Regression algorithms are used to predict continuous variables/data on the basis of one or more independent variables (Rawlings, Pantula, & Dickey, 1998). Attempts at regression date back to the days of the legendary Isaac Newton and Joseph-Louis Lagrange. The crudest attempt at this was interpolation- where, given (n+1) points on a 2-D plane, a polynomial of degree n satisfying all those points can be derived. Then the values at all other points by using this polynomial can be predicted. Unfortunately, such a simple solution cannot be applied in the fabrication of an intelligent device. This method is used for mathematical purposes with purely academic ambition.
The solution relies overly on the training data supplied to it. This is called over-fitting. In Figure1, the red line shows a curve that uses a method like interpolation and exhibits the problem of over-fitting. The green line does not touch each point given, but it is a better predictive model because the total error is less. It shows the difference between a useful regression model and a curve obtained by interpolation which goes through each given data point. At the point labeled 0.9, the approximate error for the red line is much higher than that for the green line. This means, that the green line is a much more accurate predictive model- as mentioned earlier. This is achieved through some of the methods discussed in this study.
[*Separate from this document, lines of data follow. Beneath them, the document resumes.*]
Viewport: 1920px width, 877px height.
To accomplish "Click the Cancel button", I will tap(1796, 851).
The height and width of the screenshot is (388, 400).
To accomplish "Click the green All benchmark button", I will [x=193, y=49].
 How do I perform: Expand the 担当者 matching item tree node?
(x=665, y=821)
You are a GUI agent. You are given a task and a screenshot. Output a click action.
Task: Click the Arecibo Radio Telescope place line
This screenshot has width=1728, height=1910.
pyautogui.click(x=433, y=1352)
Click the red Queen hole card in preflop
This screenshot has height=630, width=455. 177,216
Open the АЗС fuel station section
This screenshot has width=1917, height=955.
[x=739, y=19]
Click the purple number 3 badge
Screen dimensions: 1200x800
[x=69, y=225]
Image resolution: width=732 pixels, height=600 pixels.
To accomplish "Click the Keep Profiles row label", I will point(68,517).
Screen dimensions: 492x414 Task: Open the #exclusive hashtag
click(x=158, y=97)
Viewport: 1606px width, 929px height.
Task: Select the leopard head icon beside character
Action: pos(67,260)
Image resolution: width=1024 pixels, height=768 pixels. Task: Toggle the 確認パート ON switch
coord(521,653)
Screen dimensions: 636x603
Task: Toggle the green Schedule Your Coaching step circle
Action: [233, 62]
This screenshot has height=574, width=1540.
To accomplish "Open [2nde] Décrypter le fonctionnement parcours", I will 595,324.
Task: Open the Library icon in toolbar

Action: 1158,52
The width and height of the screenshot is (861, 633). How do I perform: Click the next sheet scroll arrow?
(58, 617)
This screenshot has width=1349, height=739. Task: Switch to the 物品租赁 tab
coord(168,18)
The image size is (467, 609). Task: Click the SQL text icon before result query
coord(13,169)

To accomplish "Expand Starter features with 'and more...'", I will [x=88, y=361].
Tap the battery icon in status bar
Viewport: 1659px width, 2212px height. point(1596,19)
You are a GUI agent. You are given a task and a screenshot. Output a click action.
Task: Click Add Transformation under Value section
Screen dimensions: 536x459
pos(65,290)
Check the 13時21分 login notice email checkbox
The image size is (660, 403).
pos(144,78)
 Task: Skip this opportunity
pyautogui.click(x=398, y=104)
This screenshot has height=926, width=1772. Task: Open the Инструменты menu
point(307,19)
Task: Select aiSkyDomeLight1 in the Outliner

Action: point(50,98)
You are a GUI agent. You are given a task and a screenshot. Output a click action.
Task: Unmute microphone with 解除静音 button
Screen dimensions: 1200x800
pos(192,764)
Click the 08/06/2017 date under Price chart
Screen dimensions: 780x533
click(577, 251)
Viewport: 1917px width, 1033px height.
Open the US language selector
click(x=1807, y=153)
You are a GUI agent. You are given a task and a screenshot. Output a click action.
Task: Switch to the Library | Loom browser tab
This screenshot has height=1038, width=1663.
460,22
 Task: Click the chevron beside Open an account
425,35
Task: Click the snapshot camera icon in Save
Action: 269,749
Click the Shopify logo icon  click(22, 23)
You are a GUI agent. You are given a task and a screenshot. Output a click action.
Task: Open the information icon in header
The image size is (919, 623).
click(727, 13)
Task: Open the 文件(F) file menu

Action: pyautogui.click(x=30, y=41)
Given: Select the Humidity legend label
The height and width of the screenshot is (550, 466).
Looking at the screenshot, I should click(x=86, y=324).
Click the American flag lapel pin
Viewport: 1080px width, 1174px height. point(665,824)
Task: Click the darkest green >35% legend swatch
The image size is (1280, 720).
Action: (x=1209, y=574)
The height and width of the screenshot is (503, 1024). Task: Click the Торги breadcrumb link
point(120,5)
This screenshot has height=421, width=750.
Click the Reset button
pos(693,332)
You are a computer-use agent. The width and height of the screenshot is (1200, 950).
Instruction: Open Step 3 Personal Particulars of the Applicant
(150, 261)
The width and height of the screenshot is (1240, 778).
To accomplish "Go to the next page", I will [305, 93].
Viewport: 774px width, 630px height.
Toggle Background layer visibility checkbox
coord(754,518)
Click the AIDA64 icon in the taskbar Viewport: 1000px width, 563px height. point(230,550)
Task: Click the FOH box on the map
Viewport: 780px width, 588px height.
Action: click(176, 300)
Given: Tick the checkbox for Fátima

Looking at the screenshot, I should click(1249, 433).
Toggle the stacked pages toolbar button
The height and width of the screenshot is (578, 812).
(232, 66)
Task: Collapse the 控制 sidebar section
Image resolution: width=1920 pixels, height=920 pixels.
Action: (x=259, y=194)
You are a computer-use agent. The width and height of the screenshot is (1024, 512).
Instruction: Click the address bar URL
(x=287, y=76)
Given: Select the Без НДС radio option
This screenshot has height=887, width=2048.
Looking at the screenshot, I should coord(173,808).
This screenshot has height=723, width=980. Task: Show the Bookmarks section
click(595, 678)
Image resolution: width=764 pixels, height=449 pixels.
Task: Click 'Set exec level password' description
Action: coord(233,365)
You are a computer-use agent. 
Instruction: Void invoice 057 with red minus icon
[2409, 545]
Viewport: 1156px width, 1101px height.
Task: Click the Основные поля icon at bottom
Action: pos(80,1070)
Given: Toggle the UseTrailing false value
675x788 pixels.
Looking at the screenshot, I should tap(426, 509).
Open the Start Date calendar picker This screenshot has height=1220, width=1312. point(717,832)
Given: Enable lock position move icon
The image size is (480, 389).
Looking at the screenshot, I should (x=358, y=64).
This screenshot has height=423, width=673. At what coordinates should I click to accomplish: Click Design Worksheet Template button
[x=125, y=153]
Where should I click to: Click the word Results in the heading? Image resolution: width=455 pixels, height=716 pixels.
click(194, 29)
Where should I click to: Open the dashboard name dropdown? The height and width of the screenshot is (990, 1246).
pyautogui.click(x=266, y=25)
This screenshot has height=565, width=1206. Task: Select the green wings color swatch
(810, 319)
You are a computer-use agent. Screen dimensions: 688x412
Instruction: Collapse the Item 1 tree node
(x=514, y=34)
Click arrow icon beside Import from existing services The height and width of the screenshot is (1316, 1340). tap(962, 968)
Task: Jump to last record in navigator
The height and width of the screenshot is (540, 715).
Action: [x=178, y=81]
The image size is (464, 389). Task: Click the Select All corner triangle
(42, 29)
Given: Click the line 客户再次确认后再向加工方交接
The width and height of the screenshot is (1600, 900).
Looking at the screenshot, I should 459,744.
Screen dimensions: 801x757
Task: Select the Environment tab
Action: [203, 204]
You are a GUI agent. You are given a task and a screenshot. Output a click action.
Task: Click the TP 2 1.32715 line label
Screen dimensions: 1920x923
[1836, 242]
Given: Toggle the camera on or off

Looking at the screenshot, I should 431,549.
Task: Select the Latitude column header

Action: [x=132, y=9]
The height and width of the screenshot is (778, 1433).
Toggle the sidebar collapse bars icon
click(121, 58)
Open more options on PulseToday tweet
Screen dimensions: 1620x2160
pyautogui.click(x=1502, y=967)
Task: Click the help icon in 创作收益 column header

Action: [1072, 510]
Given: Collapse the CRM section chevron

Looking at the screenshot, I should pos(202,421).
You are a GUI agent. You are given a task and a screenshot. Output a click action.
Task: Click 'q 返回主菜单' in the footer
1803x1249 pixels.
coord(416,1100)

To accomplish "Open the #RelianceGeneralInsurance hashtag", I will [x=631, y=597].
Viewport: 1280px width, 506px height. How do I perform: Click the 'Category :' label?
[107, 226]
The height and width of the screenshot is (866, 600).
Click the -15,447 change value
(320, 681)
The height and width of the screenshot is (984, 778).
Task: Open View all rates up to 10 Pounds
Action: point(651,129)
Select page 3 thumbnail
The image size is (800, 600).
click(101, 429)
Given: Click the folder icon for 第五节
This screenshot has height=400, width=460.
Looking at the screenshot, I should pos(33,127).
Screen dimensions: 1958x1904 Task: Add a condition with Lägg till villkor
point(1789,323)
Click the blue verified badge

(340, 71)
Figure 1. A simple example demonstrating over-fitting
Key Terms in this Chapter
Regression: It is a statistical measure used to determine the strength of the relationship between one dependent variable and a series of other changing variables.
Data Analytics: It is the process of examining data to draw conclusions about the information they contain.
SVM Kernels: SVM algorithms use a set of mathematical functions called kernel which take data as input and transform it into the required form.
Big Data: It is a massive volume of both structured and unstructured data that is difficult to process using traditional techniques.